> TASK DIRECTIONS:
In the listing below, the answer starts at the line that has "Pick English Standard Version translation" and stops after the line that has "Screen dimensions: 488x868"; please repeat that part exactly and nothing more.

> DATA FOR THE TASK:

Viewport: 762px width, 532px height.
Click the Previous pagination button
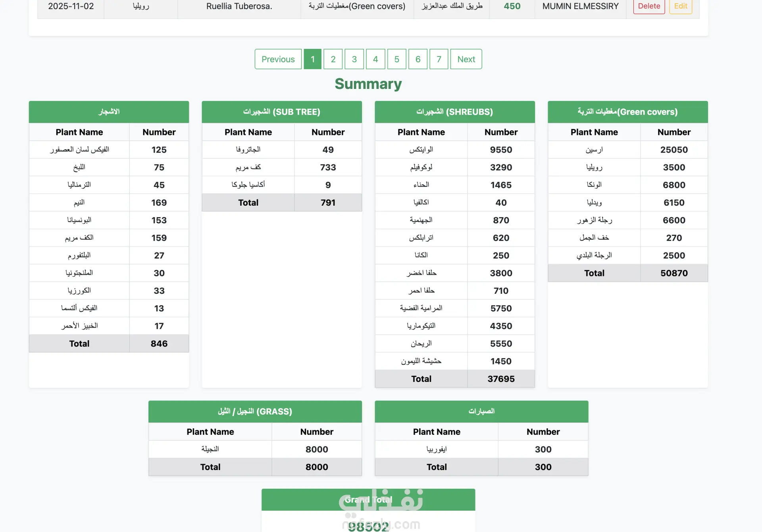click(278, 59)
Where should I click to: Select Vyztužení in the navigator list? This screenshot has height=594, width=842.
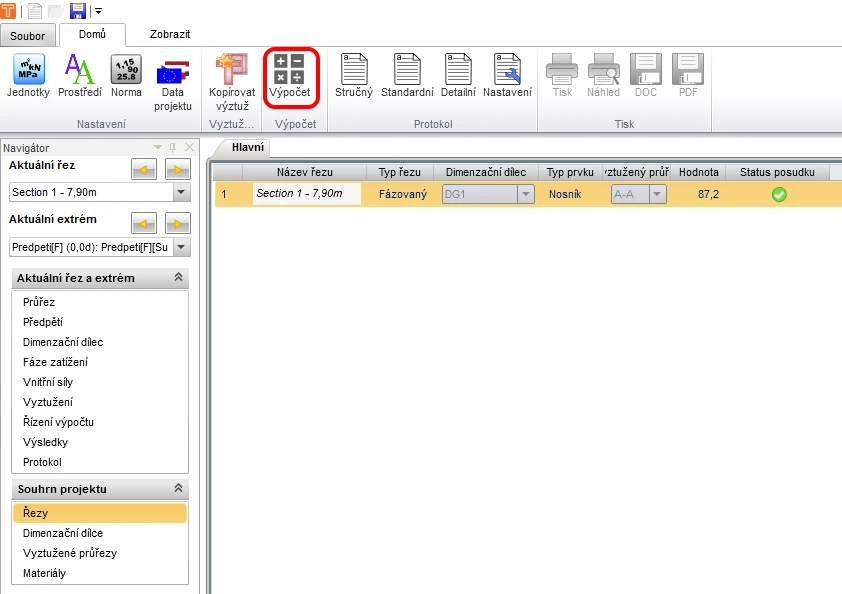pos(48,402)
...
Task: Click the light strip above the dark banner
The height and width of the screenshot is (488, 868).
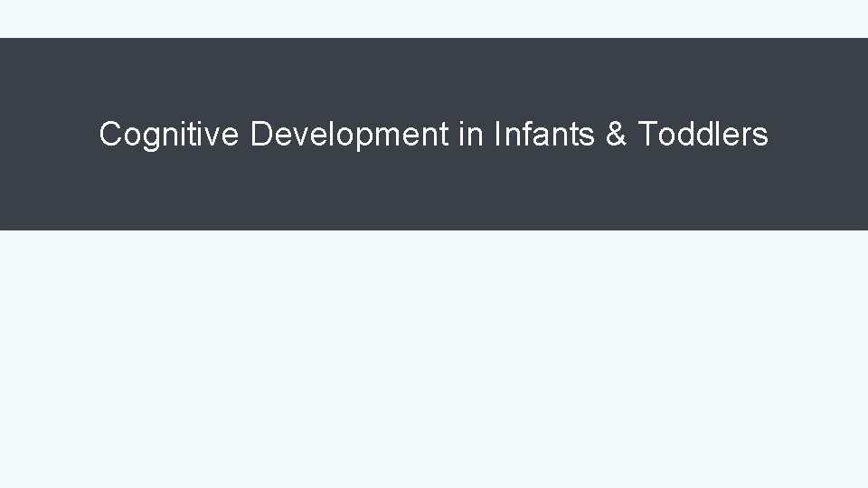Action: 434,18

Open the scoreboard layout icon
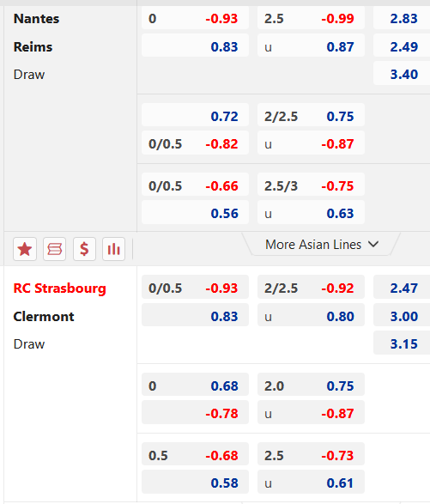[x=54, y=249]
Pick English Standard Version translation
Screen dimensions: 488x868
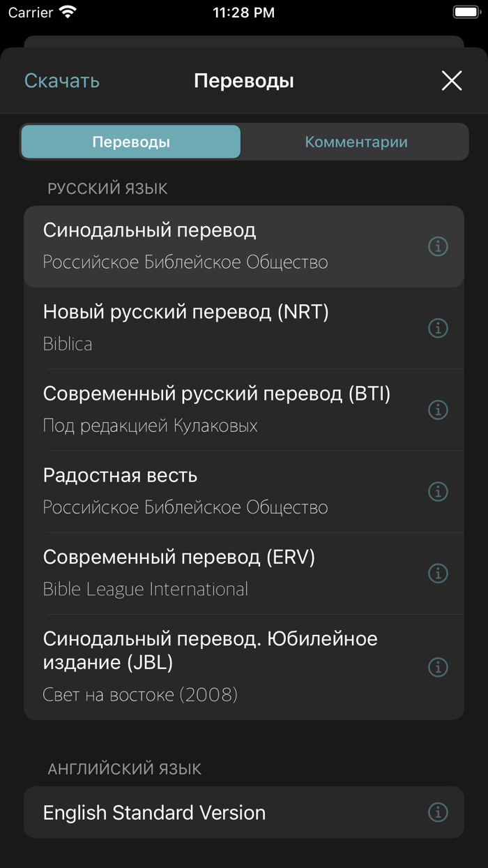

> WRITTEN ANSWER:
Pick English Standard Version translation
Screen dimensions: 488x868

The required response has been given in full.